Please set out the data below as a numbered list, one line per entry, with blank lines left out. Leave the pictures out of your answer.

▽

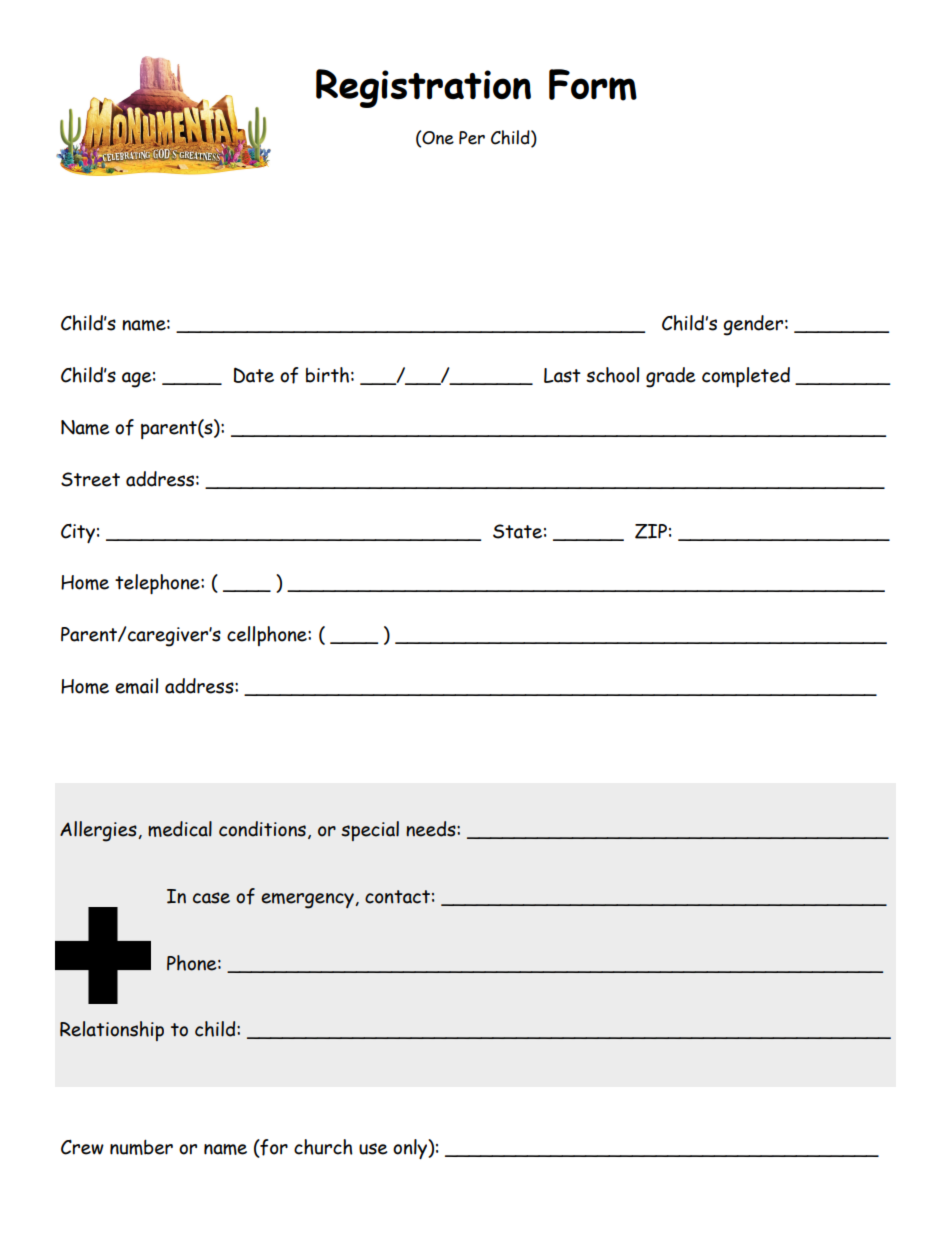 This screenshot has width=952, height=1233. What do you see at coordinates (472, 138) in the screenshot?
I see `Per` at bounding box center [472, 138].
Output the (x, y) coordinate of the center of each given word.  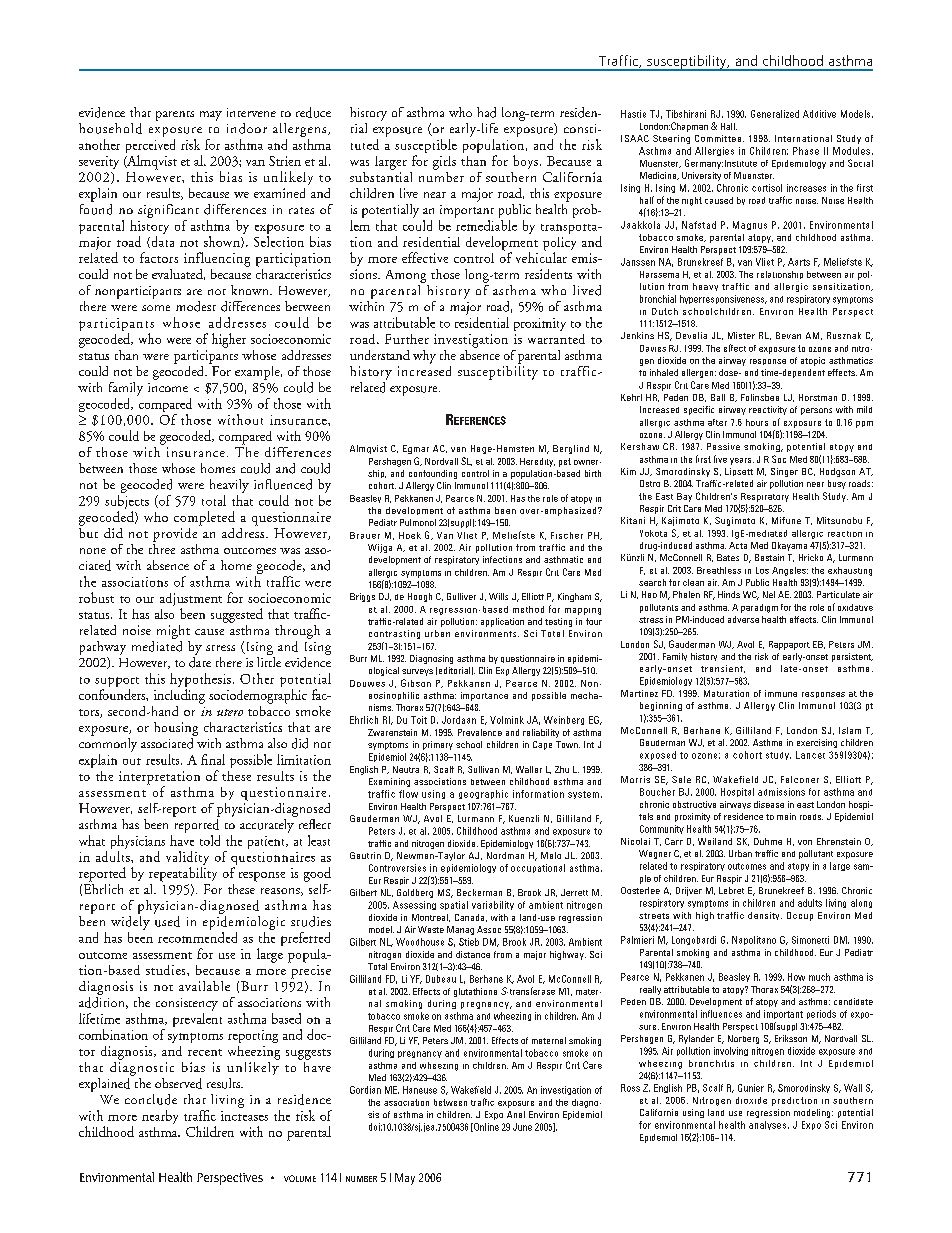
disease (769, 804)
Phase (806, 151)
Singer (784, 472)
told (210, 840)
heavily (229, 486)
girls (444, 163)
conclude (151, 1099)
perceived (150, 147)
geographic (483, 794)
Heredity (537, 462)
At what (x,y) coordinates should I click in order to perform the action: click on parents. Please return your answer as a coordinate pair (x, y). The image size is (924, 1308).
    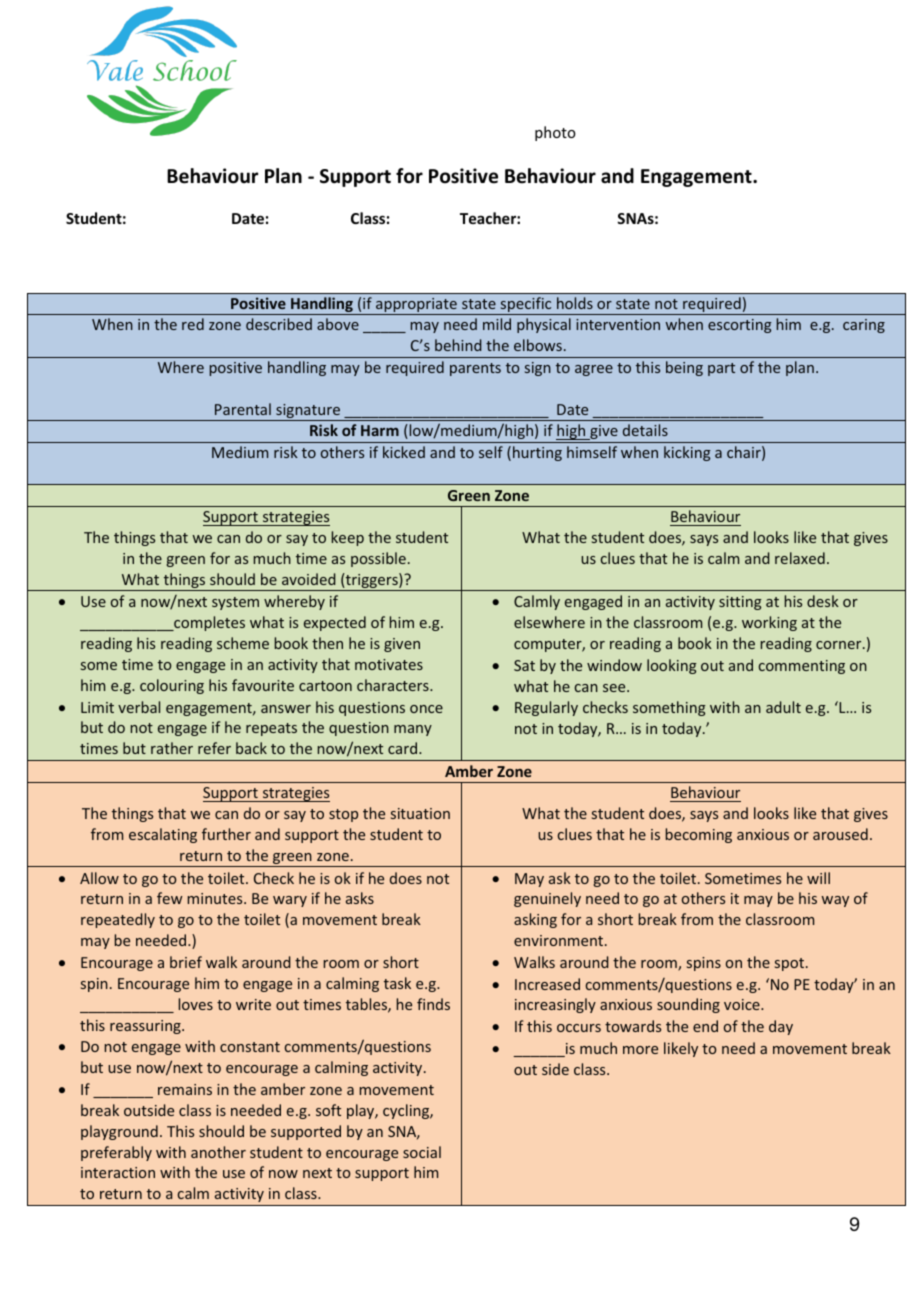
    Looking at the image, I should click on (475, 369).
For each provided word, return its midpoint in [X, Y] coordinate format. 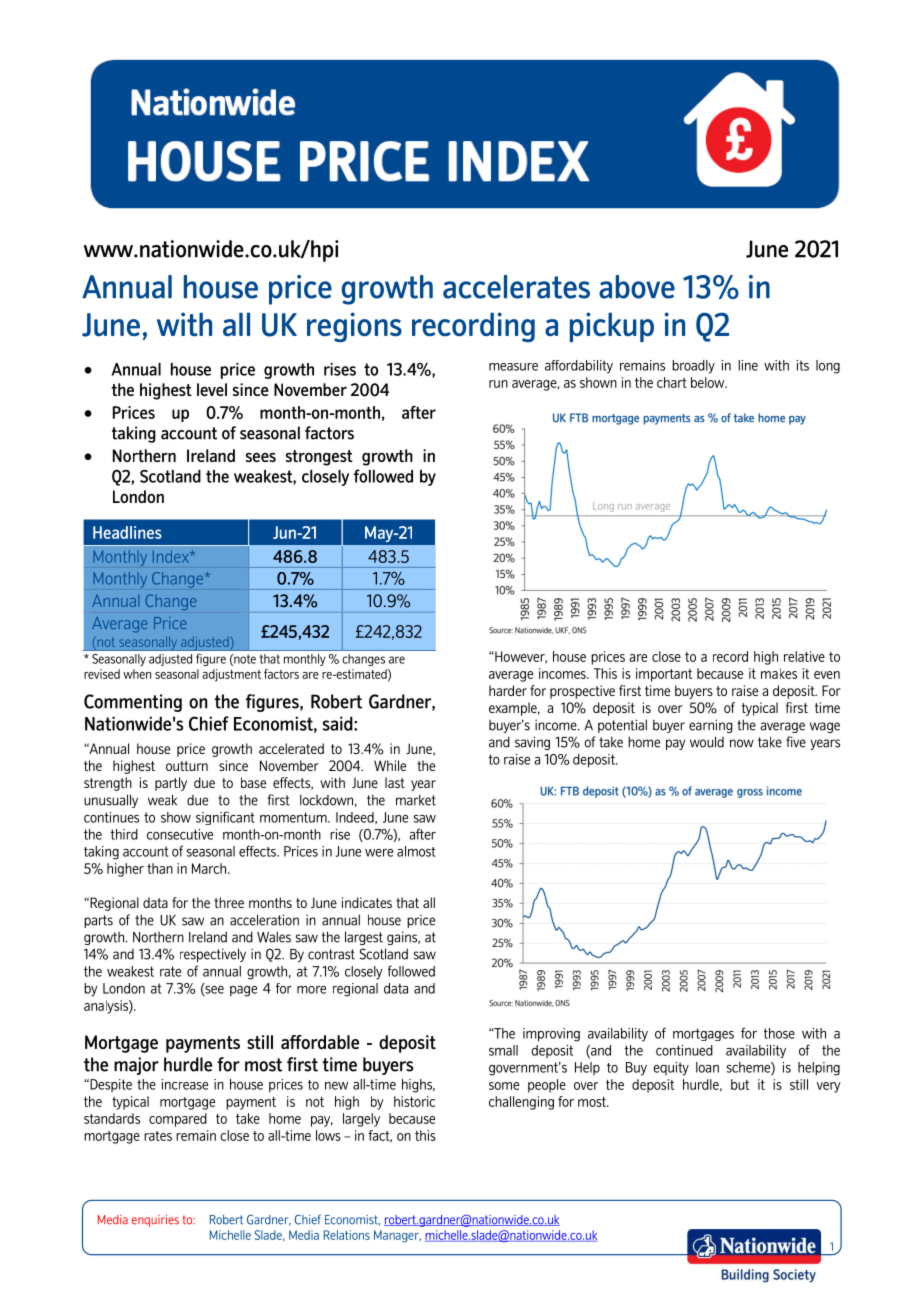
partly [171, 784]
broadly [693, 367]
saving [532, 743]
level [212, 389]
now [742, 743]
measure [513, 367]
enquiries [155, 1221]
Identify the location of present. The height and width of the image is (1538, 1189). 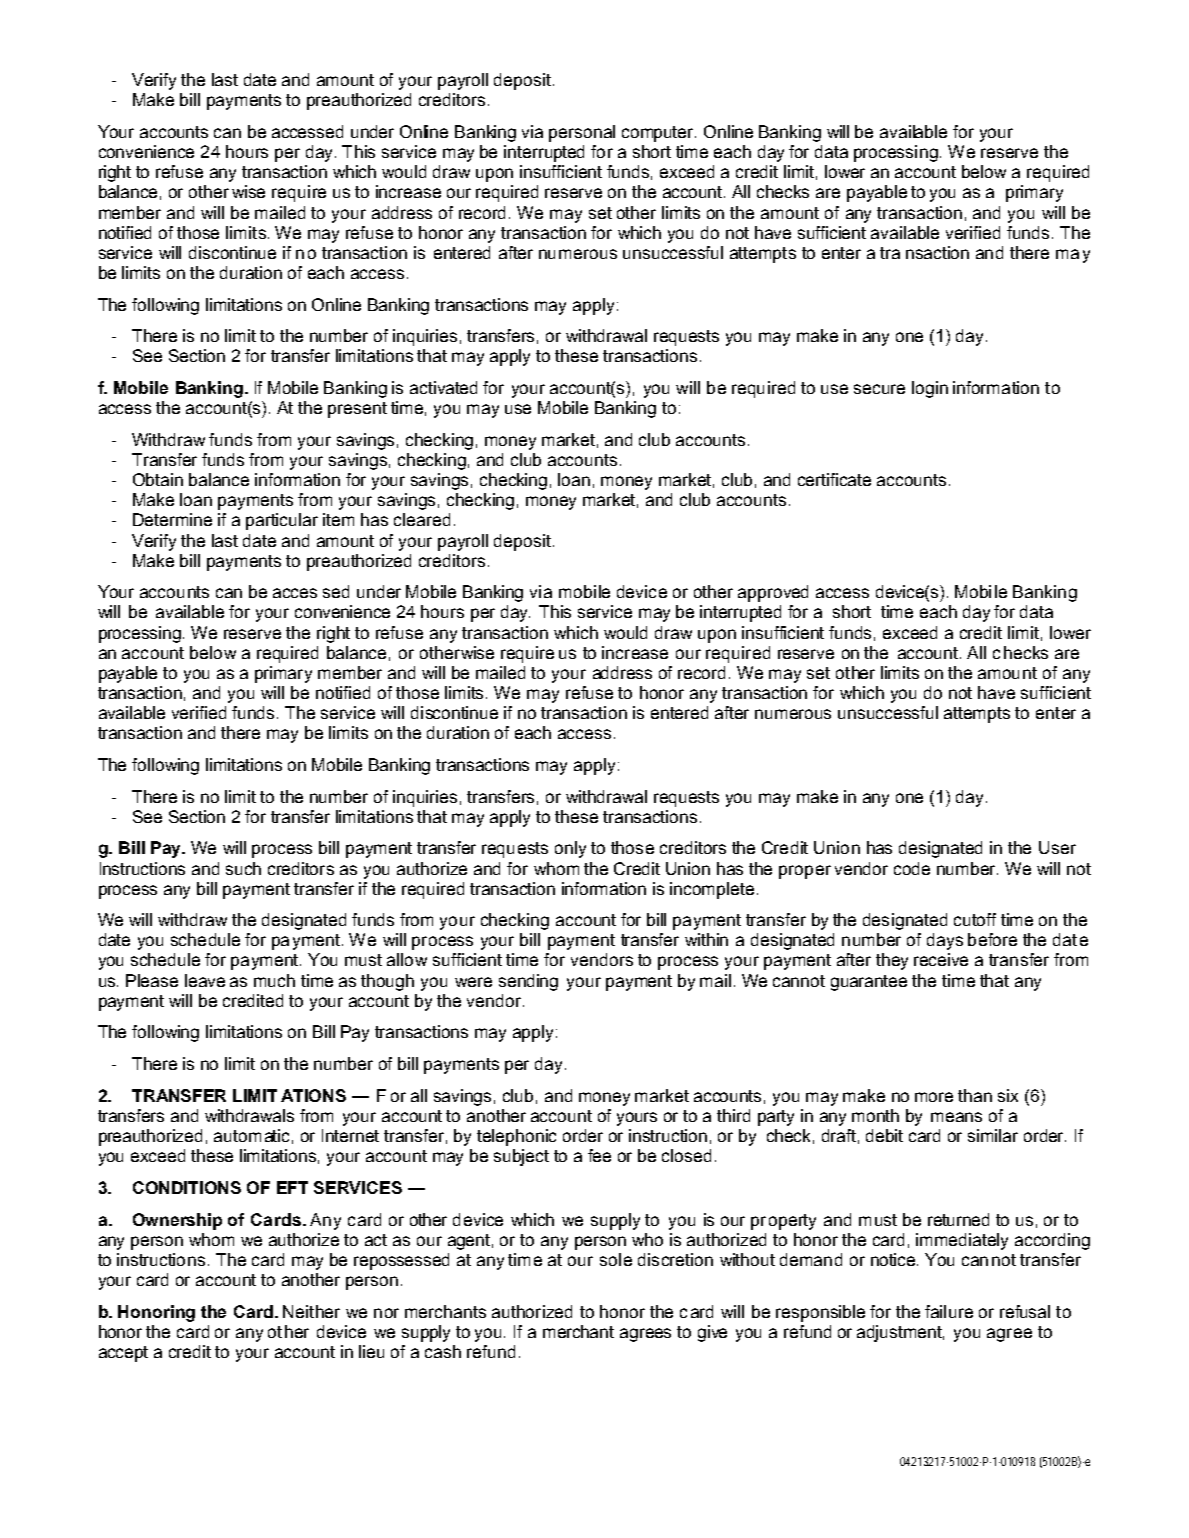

△

## Solution to this task
1.  This screenshot has width=952, height=1233. What do you see at coordinates (472, 138) in the screenshot?
2. I see `Per` at bounding box center [472, 138].
3. Output the (x, y) coordinate of the center of each given word.  
4. disease (769, 804)
5. Phase (806, 151)
6. Singer (784, 472)
7. told (210, 840)
8. heavily (229, 486)
9. girls (444, 163)
10. conclude (151, 1099)
11. perceived (150, 147)
12. geographic (483, 794)
13. Heredity (537, 462)
14. At what (x,y) coordinates should I click in order to perform the action: click on parents. Please return your answer as a coordinate pair (x, y). The image size is (924, 1308).
15.     Looking at the image, I should click on (475, 369).
16. For each provided word, return its midpoint in [X, Y] coordinate format. 
17. partly [171, 784]
18. broadly [693, 367]
19. saving [532, 743]
20. level [212, 389]
21. now [742, 743]
22. measure [513, 367]
23. enquiries [155, 1221]
24. Identify the location of present. The height and width of the image is (1538, 1189). 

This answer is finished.